La transmission au ministère d’une attestation de conformité municipale ne sera plus une condition de recevabilité des demandes d’autorisation. Toutefois, il n’est pas clairement établi que la conformité au règlement municipal, laquelle s’impose d’elle-même, ne sera pas une considération lors de l’octroi d’une autorisation environnementale.

Clarté simplicité,  prévisibilité et souplesse ?

Quant à la clarté du Projet de loi, nous soulevons un problème à l’égard de plusieurs dispositions, mais plus particulièrement à l’égard des activités qui seront existantes au jour de l’entrée en vigueur de la Loi. Le libellé choisi pour apporter des modifications aux articles 22 et suivants de la LQE nous porte à croire, sous réserve des règlements à venir, que les activités qui détenaient des « droits acquis à ne pas obtenir de certificat d’autorisation en vertu de la LQE », pourraient maintenant être assujetties à l’un des régimes prévus au Projet de loi. Le Projet de loi n’est pas clair à cet effet, mais ce qui est certain, c’est qu’il prévoit cette possibilité.

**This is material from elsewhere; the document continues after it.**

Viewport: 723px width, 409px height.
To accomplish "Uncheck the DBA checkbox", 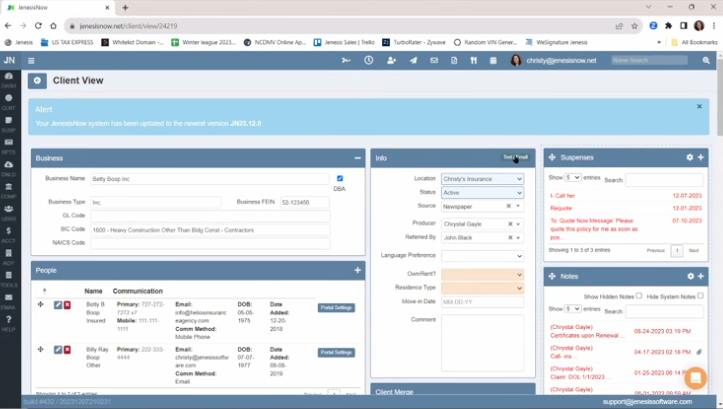I will pos(340,179).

Par ailleurs, le nombre impressionnant de dispositions applicables et le nombre des règlements à venir, de même que la dispersion des normes applicables dans ces lois et règlements, demeurent problématiques pour la clarté de la procédure à suivre et la prévisibilité des exigences à rencontrer. S’ajoutent à cette problématique, les directives, politiques et notes d’instructions, ainsi que la diversité d’application d’une direction régionale à une autre, même en cours d’analyse.

Conclusion

La caractéristique première de ce Projet de loi demeure la multiplication des pouvoirs discrétionnaires dévolus au ministre et donc fort possiblement, du moins certains d’entre eux, à ceux des fonctionnaires qui auront pour mandat d’appliquer la Loi et les règlements par délégation des pouvoirs du ministre. On ne peut évidemment présumer de la façon dont ces pouvoirs seront exercés, mais l’expérience passée pourrait justifier certaines craintes.
On multiplie dans ce Projet de loi les pouvoirs discrétionnaires tant à l’égard des règlements qui devront être pris pour définir la réelle portée des régimes d’autorisation, mais également à l’égard des conditions d’octroi, de refus, de révocation et de modification des autorisations individuelles. On prévoit bien un cadre d’analyse que doit suivre le ministre, mais l’utilisation des expressions « notamment », « est d’avis », « s’il l’estime nécessaire » et bien d’autres expressions viennent établir l’intention claire du législateur d’accroître les pouvoirs discrétionnaires du ministre pour distinguer et établir des conditions d’application différentes de la Loi selon les projets, les personnes, les municipalités et les milieux.
Il est permis d’espérer une précision de ce cadre et des pouvoirs discrétionnaires qui devraient exclusivement être dévolus au ministre, et non aux fonctionnaires.


* Claude Lapierre est avocat chez Tremblay Savoie Lapierre (TLS).